De los viejos colonialismos y sus secuelas estamos lejos de habernos librado en nuestra América. Es el caso de Venezuela y los planes imperialistas actuales para convertir a su ancestral componente de la Guayana Esequiba –rico en recursos naturales, de posición geoestratégica y geoeconómica envidiables a escala regional– en un factor de provocación permanente contra Caracas y de amenaza a su soberanía por tratarse de un territorio en disputa con la vecina Guyana: un recurso envenenado, además, para dividir a los pueblos del Caribe y, en general, de nuestra América. Todo ello aceitado por una catarata mediática antivenezolana por cuenta de la petrolera estadunidense Anadarko.
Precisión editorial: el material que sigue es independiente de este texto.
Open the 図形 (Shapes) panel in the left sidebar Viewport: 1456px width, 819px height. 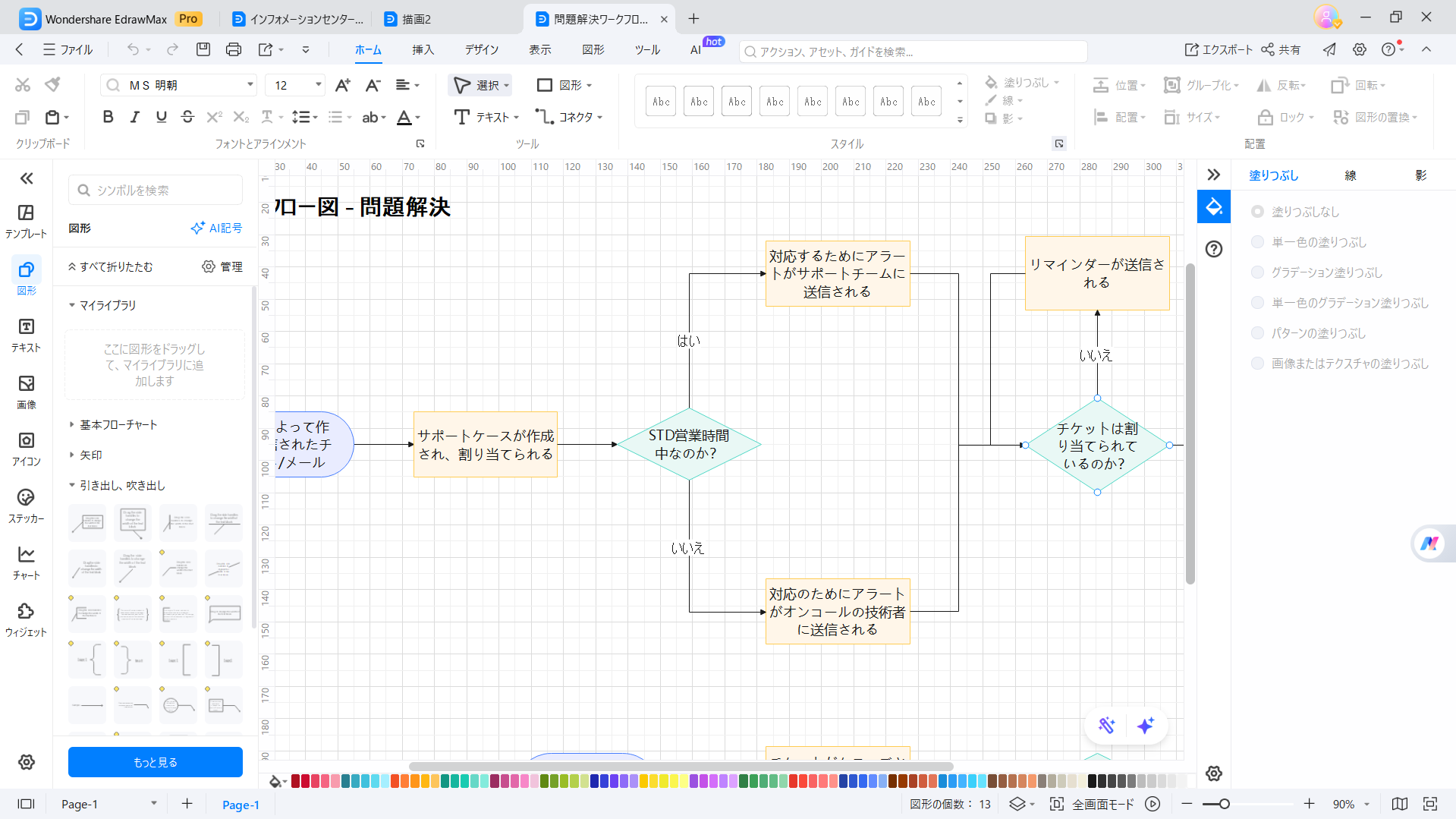tap(26, 278)
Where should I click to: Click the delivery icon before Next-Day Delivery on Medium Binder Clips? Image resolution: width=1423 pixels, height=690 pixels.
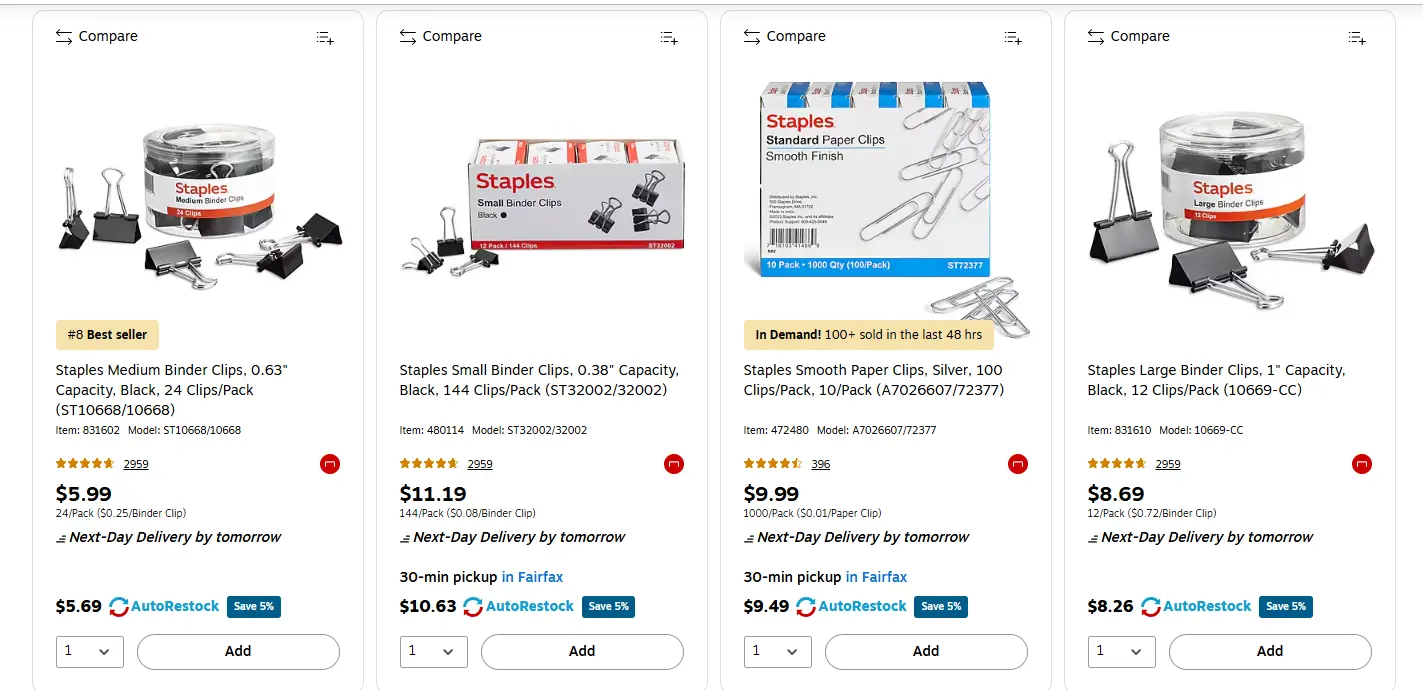point(61,537)
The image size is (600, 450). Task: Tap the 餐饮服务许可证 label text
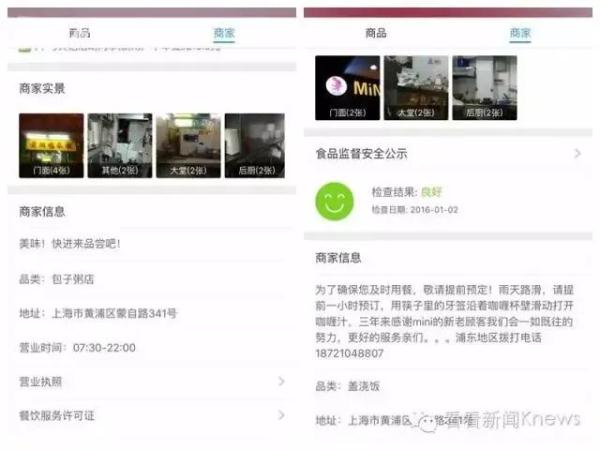click(x=57, y=414)
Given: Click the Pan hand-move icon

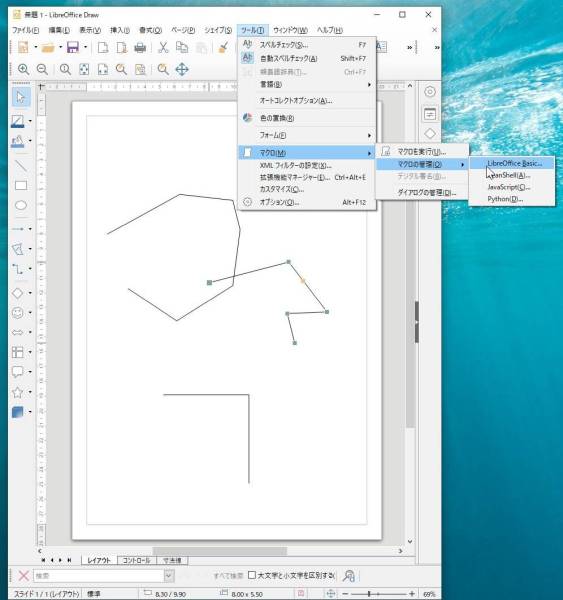Looking at the screenshot, I should (x=182, y=69).
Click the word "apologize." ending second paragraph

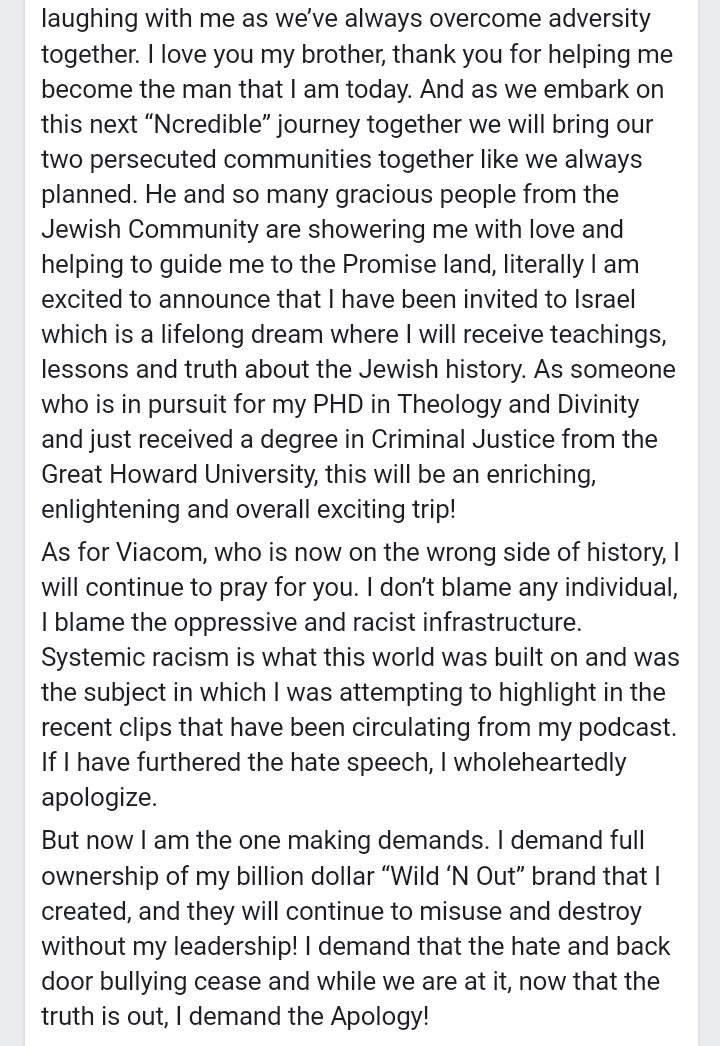[x=99, y=797]
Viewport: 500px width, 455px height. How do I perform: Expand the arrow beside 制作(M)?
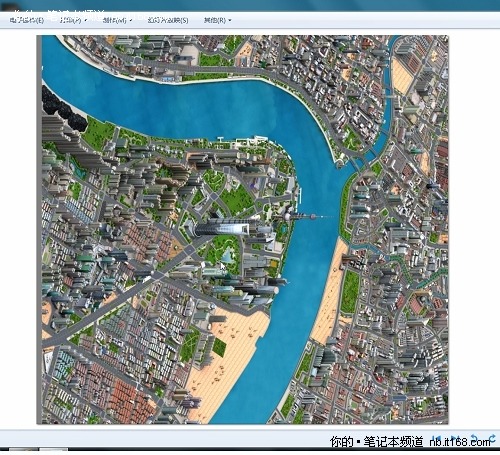(130, 21)
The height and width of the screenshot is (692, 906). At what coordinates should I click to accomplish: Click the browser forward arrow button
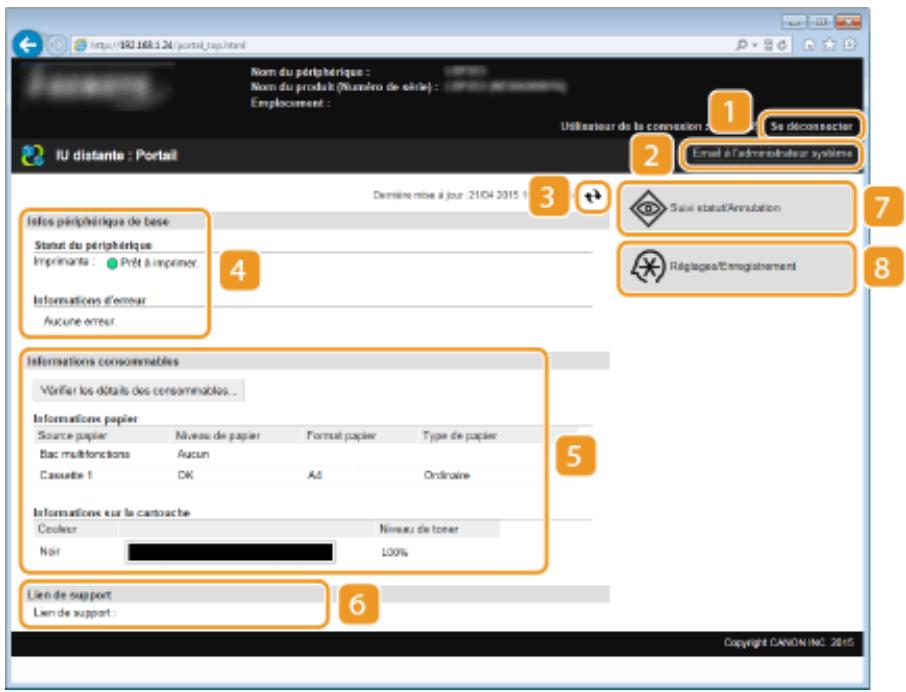(x=57, y=44)
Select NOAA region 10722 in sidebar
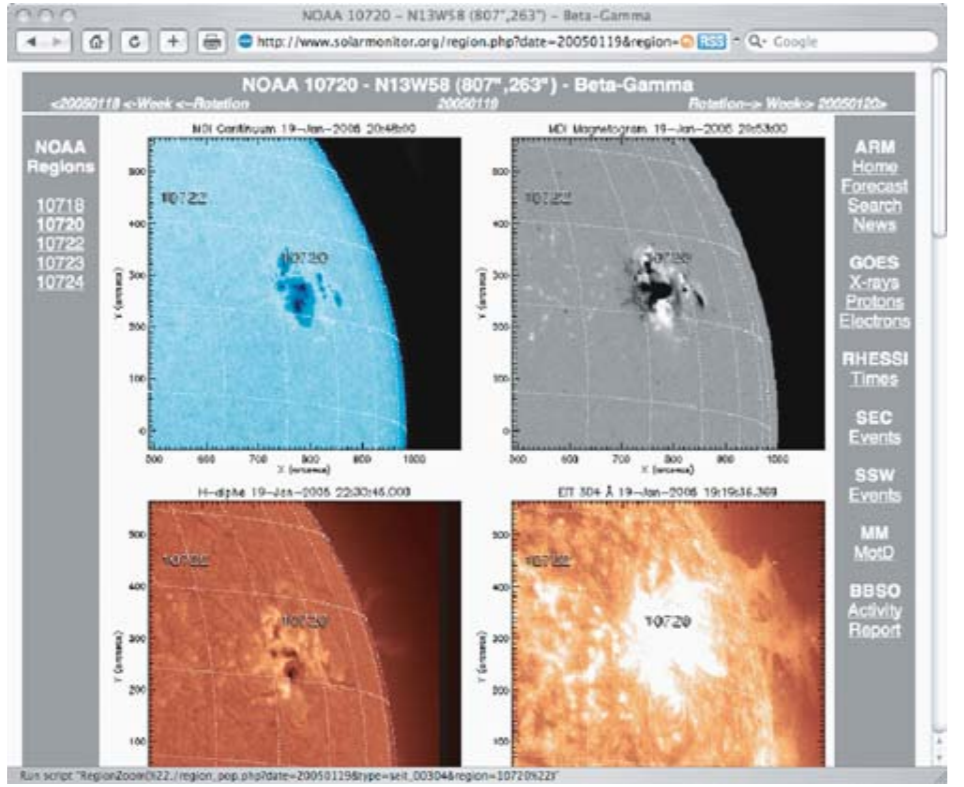The width and height of the screenshot is (964, 787). (x=60, y=244)
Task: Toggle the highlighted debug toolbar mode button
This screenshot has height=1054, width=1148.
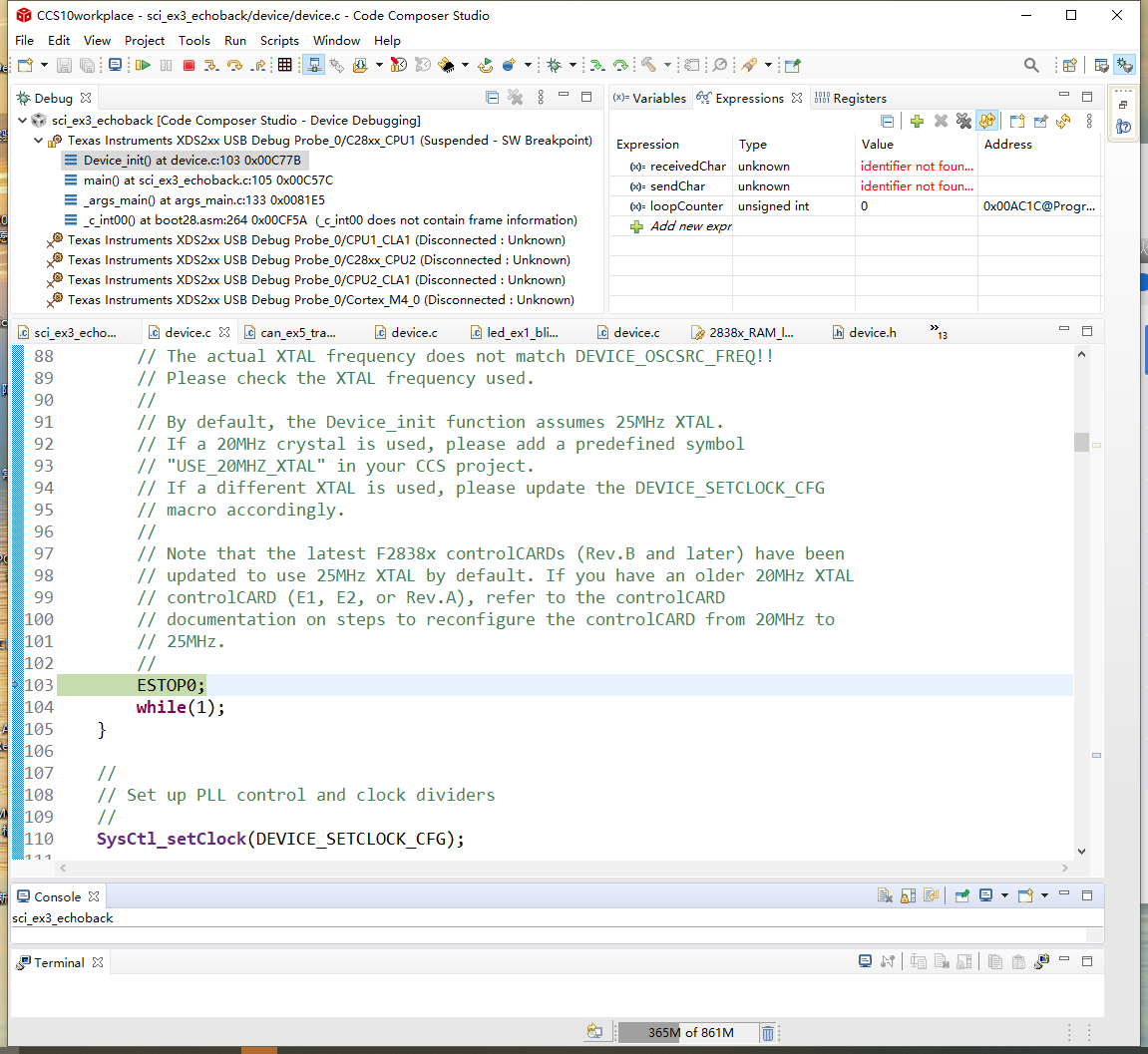Action: (x=314, y=66)
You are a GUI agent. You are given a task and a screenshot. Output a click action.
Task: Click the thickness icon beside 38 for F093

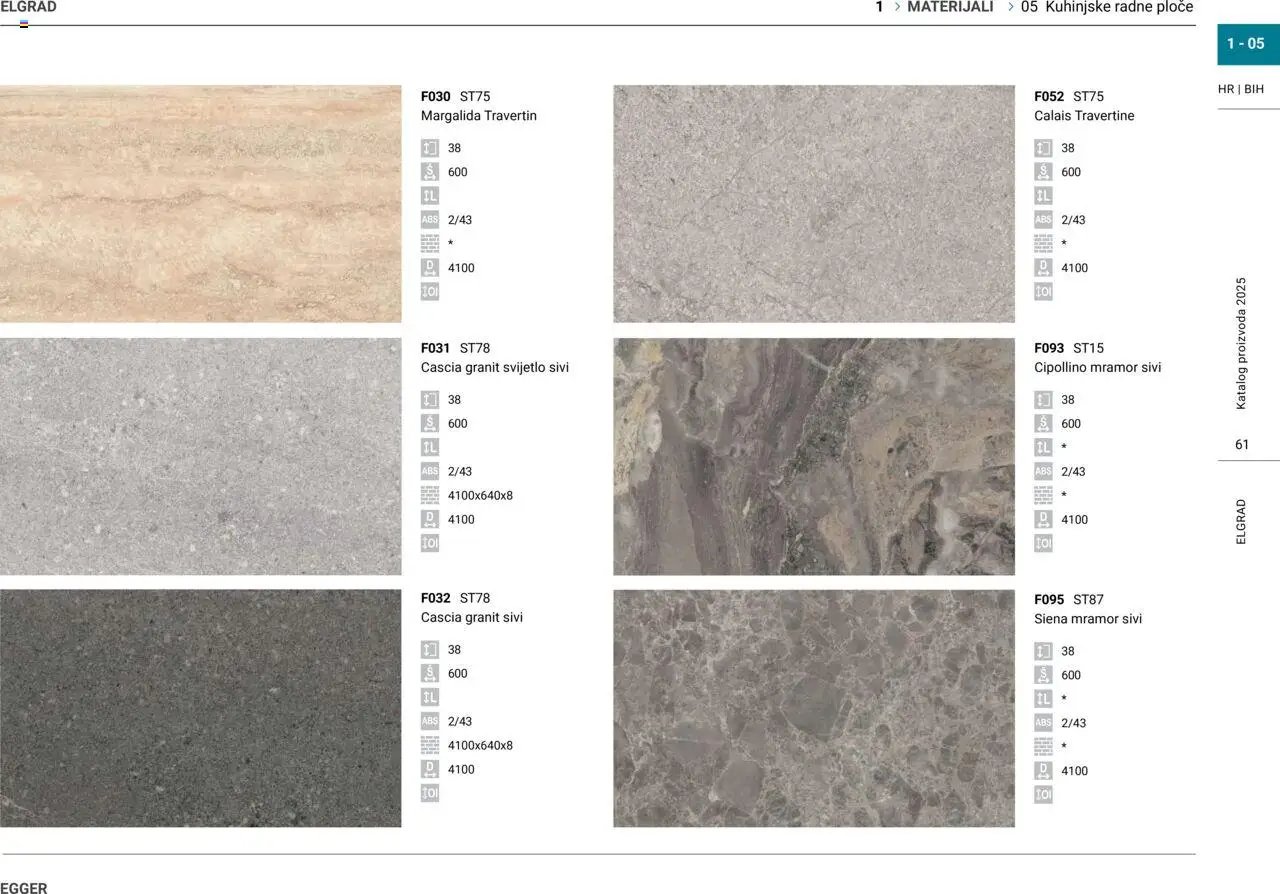coord(1043,400)
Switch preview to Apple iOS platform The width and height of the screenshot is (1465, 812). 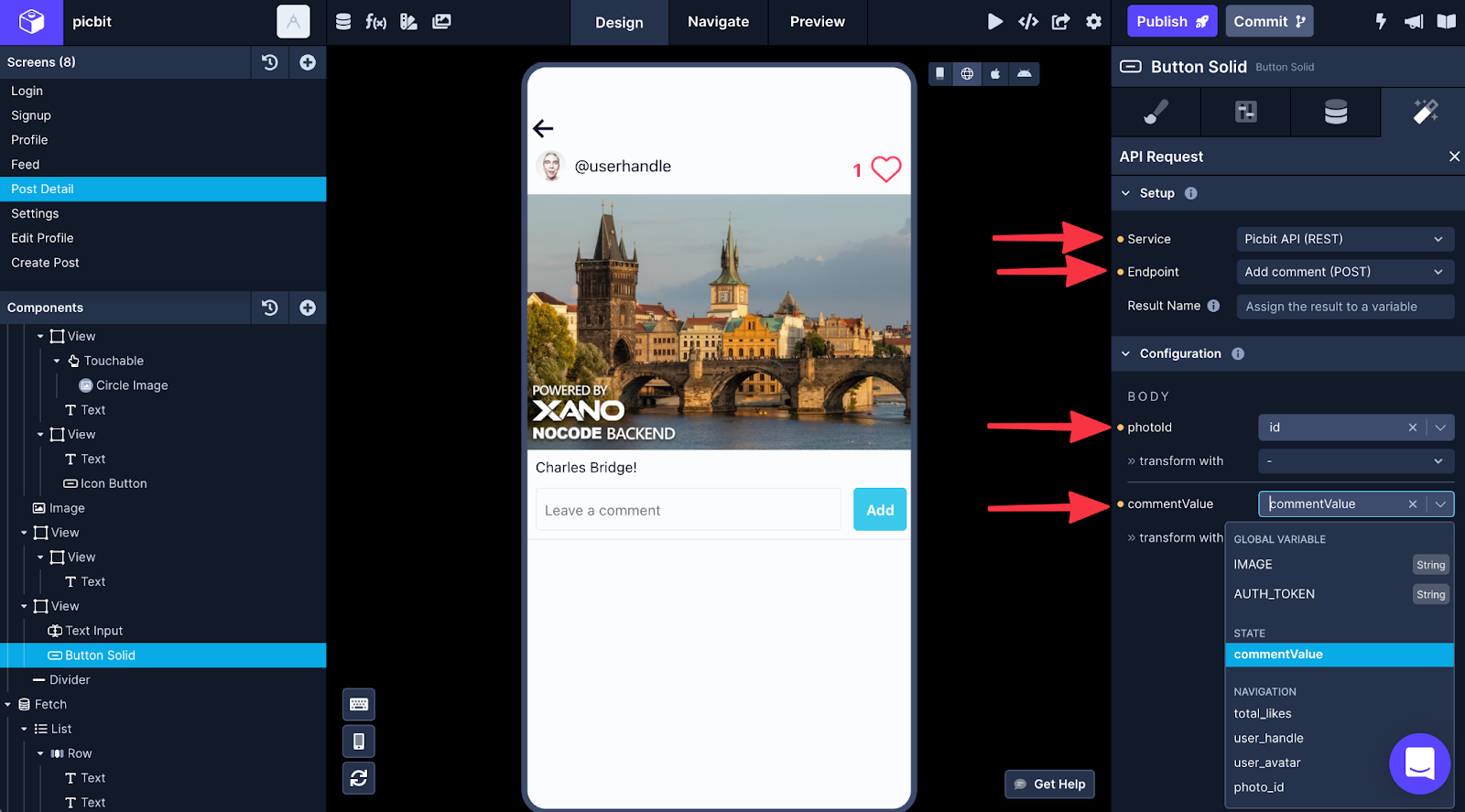click(995, 74)
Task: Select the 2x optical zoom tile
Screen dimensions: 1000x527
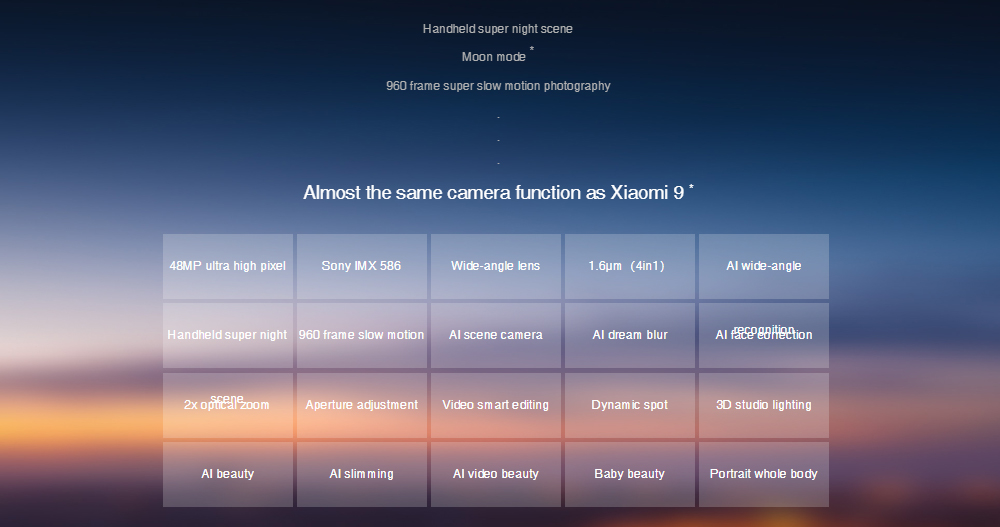Action: click(228, 405)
La Guyana Esequiba fue parte de la capitanía general de Venezuela desde el siglo XIV, lo cual es sustentado por abundante evidencia histórica y prolífica cartografía. Pese a los irrefutables títulos de Caracas sobre el territorio de la Guyana Esequiba, explica el historiador Luis Britto, las autoridades venezolanas de finales del siglo XIX venían de sufrir un largo proceso “de extralimitaciones, usurpaciones y abusos” de Gran Bretaña y caen en la ingenuidad de entregar la decisión sobre el territorio a la junta arbitral extranjera que emitió el llamado Laudo de París de 1899 y entregó el territorio a Gran Bretaña.
No obstante, la exhaustiva documentación presentada por Venezuela décadas después, en 1966, ante la Asamblea General de la ONU, conduce a la Declaración de Ginebra mediante la cual el organismo internacional desestimaba el Laudo de París y ordenaba a las partes (Venezuela y Reino Unido, primero; luego Venezuela y la recién independizada colonia británica llamada desde entonces República Cooperativa de Guyana) encontrar una solución al diferendo territorial por medio del diálogo amistoso. El conflicto escala a partir de la década de 2000, al entregar Guyana ilegalmente concesiones petroleras en la zona en disputa y realizar graves provocaciones. Alentada por el inefable Mike Pompeo se promueve la creación de una realidad virtual paralela que pretende negar los derechos de Caracas sobre el área de varias decenas de kilómetros cuadrados.
La situación se agrava al presentar Guyana el caso ante la Corte Penal Internacional (CPI) y que ésta le haya dado entrada, aparentemente con el acuerdo del secretario general de la ONU, Antonio Guterres, pese a que Venezuela no reconoce ese mecanismo. Se intenta reflotar el laudo infame de 1899.
Frente a hechos de tan extrema gravedad, el país bolivariano ha desencadenado una ofensiva diplomática ante los organismos internacionales y los gobiernos del mundo para explicar sus razones y ha emplazado a Guterres a dejar clara su postura en el caso.
La intervención de la CPI obvia ostensiblemente la Declaración de Ginebra de 1966, y, contra su propio estatuto, actúa sólo a solicitud de Guyana sin el consentimiento de Venezuela. La jerarquía de una decisión de la ONU excluye otro recurso para dirimir el conflicto que no sea la Declaración de Ginebra, extremo al que Venezuela se ha apegado siempre. Únicamente los muy poderosos recursos petroleros y financieros que pretenden apoderarse de Guayana podían inducir al gobierno de ésta a reclamar ante la CPI la puesta en vigor del laudo arbitral de París, que Venezuela no reconoce y acaba de rechazar la semana pasada mediante un acuerdo unánime de la recién electa Asamblea Nacional, y sendas cartas del presidente Nicolás Maduro a Guterres y al presidente pro témpore de la CPI.
Es esencial mantener este conflicto dentro de los límites de la diplomacia y el diálogo constructivo entre las partes, como ha subrayado Maduro, y evitar que hablen las armas. Lo contrario sería muy dañino a la unidad de nuestra América y sólo fortalecería al imperialismo. Maduro ha proclamado que Venezuela recuperará lo que es suyo por medios pacíficos.